Pular para o conteúdo principal

Um de Isabelle La Fleur

Isso é um caso trágico de vida inconsequente que resultou na minha mudança de cidade. Regado à insônia, vinho (bebida dos loucos pretensiosos), vodca, cigarros e a droga de uma recordação.


Ah Letícia, por que me deixou?

O seu olhar me olhava de um pra sempre que me deixava estática, segura. Amigas para sempre! Por que foi embora, hein? Hein? Seu cheiro. Tenho saudades do seu cheiro, aquele seu cheiro me lembrava depois de amanhã, que ninguém tem coragem. Eu olhando essa cidade toda amena me lembra você. Um homem cego apoiado em sua vara foi chegando e sentou ao meu lado, de barba e tudo, com a calça jeans amarela batida. Tocou-me a perna na perna.

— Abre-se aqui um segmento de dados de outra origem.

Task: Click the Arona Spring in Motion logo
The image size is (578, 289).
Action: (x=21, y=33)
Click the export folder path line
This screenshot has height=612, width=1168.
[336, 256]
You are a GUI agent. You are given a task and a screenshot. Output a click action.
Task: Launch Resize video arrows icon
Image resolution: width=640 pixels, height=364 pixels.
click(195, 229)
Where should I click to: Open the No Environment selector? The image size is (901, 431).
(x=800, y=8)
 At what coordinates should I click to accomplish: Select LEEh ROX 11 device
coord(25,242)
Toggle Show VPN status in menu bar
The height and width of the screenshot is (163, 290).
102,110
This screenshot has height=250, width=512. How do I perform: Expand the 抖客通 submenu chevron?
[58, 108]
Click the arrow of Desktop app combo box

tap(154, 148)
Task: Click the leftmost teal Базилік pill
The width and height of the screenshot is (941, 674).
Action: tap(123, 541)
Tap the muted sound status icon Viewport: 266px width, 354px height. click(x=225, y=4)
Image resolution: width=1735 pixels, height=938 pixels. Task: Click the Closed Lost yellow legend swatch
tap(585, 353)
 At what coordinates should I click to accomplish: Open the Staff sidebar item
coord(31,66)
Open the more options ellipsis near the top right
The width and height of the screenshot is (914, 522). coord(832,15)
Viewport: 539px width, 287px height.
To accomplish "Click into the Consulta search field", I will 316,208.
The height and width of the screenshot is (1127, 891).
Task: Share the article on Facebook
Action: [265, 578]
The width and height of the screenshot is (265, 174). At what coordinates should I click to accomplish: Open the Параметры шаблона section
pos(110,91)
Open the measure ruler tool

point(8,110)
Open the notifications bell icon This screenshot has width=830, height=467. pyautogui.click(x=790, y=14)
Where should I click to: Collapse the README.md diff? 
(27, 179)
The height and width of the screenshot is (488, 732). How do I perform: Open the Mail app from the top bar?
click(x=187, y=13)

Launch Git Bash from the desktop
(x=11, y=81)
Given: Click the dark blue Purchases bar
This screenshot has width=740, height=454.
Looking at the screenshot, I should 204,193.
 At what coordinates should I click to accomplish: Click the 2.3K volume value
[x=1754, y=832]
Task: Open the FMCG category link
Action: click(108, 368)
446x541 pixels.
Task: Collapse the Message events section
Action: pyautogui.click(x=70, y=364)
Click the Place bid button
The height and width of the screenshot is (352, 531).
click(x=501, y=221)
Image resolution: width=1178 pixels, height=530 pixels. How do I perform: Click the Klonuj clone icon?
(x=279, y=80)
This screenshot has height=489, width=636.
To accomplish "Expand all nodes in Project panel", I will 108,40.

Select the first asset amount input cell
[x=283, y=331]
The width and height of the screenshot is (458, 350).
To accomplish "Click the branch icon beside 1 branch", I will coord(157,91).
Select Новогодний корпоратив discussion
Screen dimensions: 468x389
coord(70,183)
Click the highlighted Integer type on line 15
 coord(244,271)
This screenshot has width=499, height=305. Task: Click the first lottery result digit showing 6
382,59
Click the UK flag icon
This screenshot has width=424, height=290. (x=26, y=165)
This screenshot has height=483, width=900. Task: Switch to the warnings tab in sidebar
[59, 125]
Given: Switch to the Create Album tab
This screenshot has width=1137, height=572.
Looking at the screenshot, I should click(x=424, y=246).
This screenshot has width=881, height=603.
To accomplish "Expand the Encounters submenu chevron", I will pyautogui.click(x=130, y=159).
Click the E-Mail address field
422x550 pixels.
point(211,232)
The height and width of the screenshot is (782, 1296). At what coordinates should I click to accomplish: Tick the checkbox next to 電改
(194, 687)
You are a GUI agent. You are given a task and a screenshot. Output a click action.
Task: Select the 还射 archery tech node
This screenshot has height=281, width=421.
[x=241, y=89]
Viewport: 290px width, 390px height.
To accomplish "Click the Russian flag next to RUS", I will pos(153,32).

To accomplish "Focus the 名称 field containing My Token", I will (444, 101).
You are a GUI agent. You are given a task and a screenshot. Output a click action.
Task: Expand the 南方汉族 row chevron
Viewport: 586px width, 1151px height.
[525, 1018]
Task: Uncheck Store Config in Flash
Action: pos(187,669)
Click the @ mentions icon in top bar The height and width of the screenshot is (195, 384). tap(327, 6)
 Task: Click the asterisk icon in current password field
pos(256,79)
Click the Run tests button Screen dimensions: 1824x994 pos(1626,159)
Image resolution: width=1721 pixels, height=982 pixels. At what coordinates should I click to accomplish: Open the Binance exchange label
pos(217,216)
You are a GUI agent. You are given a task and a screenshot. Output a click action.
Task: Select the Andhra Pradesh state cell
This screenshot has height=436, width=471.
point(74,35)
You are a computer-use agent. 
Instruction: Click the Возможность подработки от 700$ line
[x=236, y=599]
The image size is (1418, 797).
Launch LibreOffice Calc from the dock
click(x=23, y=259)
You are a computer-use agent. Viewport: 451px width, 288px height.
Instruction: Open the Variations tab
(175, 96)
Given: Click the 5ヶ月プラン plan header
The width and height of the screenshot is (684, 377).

- Escuta mocinha? - como sabe que sou mulher só me pegando na mão?
Não saberia dizer de olhos fechados se era a mão da Letícia ou do Rodrigo. Ele nem se conforma, mas amantes são assim mesmo Rodrigo. Não se contenta, se desespera. Olha-me com calmo, olhos cínicos, mentirosos, mas por dentro está em estado de guerra civil, desordenada sem líder. Uma completa anarquia sentimental. Devia dar a ele uma casa de espelhos. Amantes são assim mesmo meu bem. Acontecem acontecendo, sem aviso, premeditações. É aquela calcinha fofa, favorita que se acha na liquidação do Brás. Comparada à que está usando o coração pulsa com sangue novo. É um renascimento. Rebirth of a woman!  Vão-se enterrando assim no coração da gente, sem pedir, tentando achar um cantinho aqui ou ali. Quando vi, já estava usando a calcinha nova! Tão mais justa. Delineada parecia bumbum de photoshop, me sentia mais mulher, levantando a calcinha pra ajeitar olhando, reolhando, girando os olhos como em passarela. Ah não! Dessas não. Parece que a cara foi pintada com um sorriso publicitário de valor inestimável. Prefiro as calcinhas do Brás, justas e baratas. Um achado!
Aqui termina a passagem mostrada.